Bourbon Barrel Quad started out as an extremely limited entry in the Smokestack Series, and could be very difficult to find the first few years it was produced. Luckily, Boulevard’s ability to produce this beer, and more importantly store the barrels used for aging it, has grown greatly, and after its release in the late fall each year, this tends to stick around on the shelves for a while.  One of my local stores still had bottles from the 2014 release up until very recently.  It is only available in the 750 ml, corked and caged bottle.

Although both are high gravity and low-hop, and therefore obvious candidates for aging, I definitely recommend drinking them fresh, especially The Sixth Glass.  The Bourbon Barrel Quad can sit for a while however, as the character of the barrel is quite prominent and evolves over time, and the alcohol may come across as a bit hot, mellowing out after a few months in storage.

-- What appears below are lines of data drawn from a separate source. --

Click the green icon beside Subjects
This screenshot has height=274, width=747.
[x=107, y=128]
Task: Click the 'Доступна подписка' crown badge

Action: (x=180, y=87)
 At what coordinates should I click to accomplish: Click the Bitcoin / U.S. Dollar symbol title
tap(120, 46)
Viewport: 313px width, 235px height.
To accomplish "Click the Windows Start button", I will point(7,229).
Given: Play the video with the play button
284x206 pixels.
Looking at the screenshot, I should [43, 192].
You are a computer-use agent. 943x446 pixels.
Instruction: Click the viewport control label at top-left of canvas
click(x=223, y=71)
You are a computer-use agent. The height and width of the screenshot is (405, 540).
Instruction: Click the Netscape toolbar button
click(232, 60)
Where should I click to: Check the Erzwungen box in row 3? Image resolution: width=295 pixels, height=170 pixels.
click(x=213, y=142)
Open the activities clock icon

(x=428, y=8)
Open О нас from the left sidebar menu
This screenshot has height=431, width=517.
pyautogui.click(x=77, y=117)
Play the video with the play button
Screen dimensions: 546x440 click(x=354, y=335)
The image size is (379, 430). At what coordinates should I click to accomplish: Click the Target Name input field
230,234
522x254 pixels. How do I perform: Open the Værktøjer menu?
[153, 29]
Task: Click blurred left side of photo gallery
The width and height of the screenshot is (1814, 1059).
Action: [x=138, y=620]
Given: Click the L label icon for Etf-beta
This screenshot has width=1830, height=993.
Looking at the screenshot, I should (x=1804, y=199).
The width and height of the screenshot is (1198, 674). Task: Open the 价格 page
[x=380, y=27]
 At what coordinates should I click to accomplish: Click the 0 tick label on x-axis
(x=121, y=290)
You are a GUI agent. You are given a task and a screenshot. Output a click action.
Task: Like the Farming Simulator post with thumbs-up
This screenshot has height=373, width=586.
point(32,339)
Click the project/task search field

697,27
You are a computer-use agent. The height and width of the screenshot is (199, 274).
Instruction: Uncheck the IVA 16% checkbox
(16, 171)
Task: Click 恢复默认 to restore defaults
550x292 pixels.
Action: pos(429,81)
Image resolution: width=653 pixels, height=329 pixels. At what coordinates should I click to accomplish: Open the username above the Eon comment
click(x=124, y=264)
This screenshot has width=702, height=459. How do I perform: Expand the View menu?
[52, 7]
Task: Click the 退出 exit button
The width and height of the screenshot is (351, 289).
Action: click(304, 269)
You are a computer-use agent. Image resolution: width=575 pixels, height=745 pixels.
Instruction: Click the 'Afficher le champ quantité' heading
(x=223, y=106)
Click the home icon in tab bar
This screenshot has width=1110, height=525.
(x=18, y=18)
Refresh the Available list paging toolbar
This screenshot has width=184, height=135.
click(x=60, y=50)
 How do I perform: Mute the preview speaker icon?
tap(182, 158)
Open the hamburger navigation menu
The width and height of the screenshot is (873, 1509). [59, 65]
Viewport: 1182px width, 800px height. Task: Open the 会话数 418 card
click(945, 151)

Boulevard was probably the first brewery that interested me in anything other than mass-produced American lagers, way back in the day, unless you count Spoetzl/Shiner (I did then, I don’t now.)  The variety pack of Unfiltered Wheat, Bully Porter, Pale Ale, and I believe Zon was a frequent go-to for me in the early ‘00s.  The Smokestack Series primary beers, including Dark Truth Stout and Tank 7 (which we’ll discuss later this month) are all excellent, and when they got into the one-off and seasonal releases such as the Imperial Stout, Saison Brett, Rye on Rye, etc., Boulevard really hit their stride.  They continue to be one of the best interpreters of Belgian styles, not only in the U.S., but in the entire world including Belgium!  I have never had a bad beer from this brewery, and they tend to lean towards excellent most of the time.  Their partnership with Duvel Moortgat, discussed yesterday, has really enabled them to focus and expand on efforts such as these, to the benefit of us all.

This is the first entry of the countdown featuring beers that I truly consider to be heavy hitters, so enjoy responsibly.